--- INSTRUCTIONS TO FOLLOW ---
Only the lines below starting at the one that contains "Given: Expand the Réglages dropdown" and ending at the one that contains "The image size is (1024, 452)." are to be reproduced, exactly and with both ends kept.

--- DATA ---
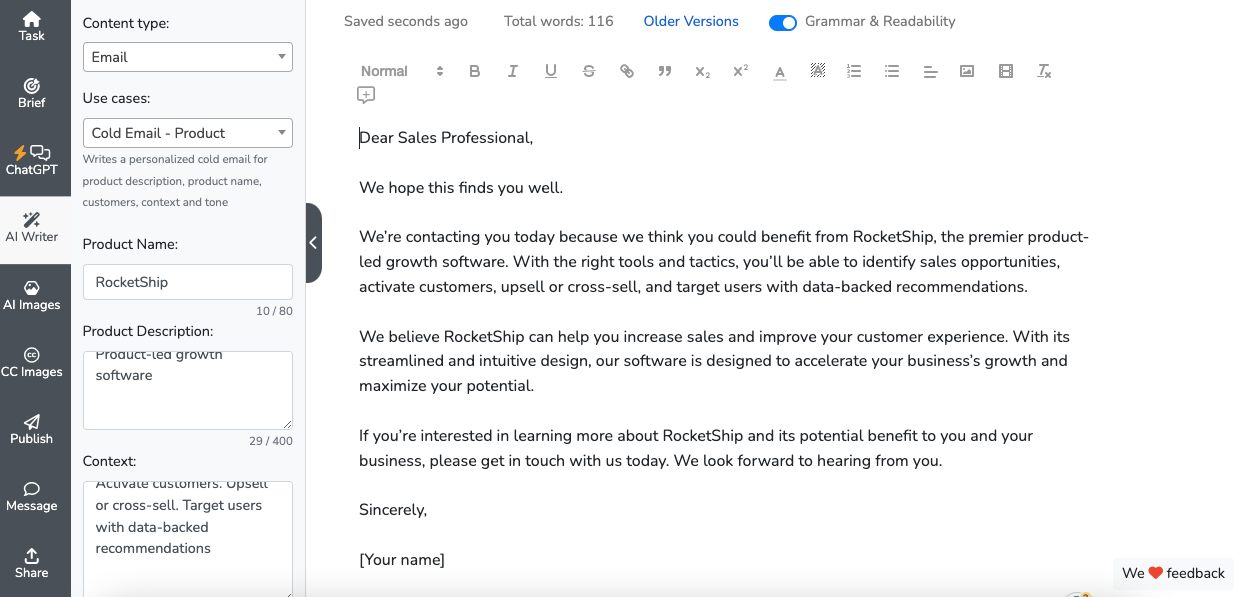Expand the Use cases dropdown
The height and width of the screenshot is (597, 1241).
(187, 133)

...

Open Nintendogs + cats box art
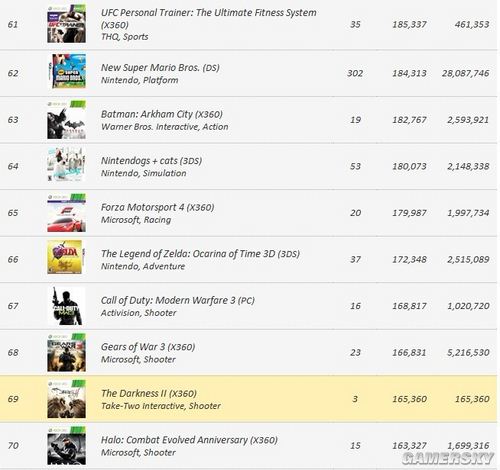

...

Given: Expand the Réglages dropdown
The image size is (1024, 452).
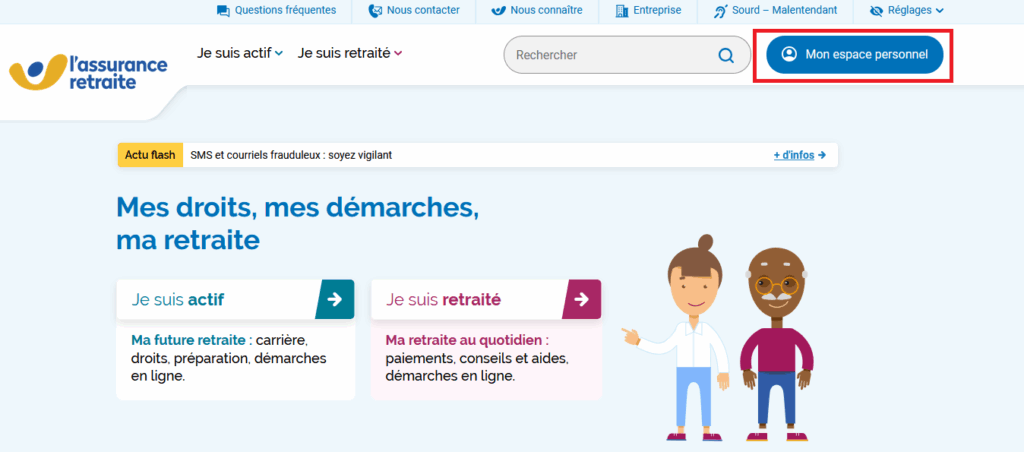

--- PROBLEM SOLUTION ---
Given: Expand the Réglages dropdown
The image size is (1024, 452).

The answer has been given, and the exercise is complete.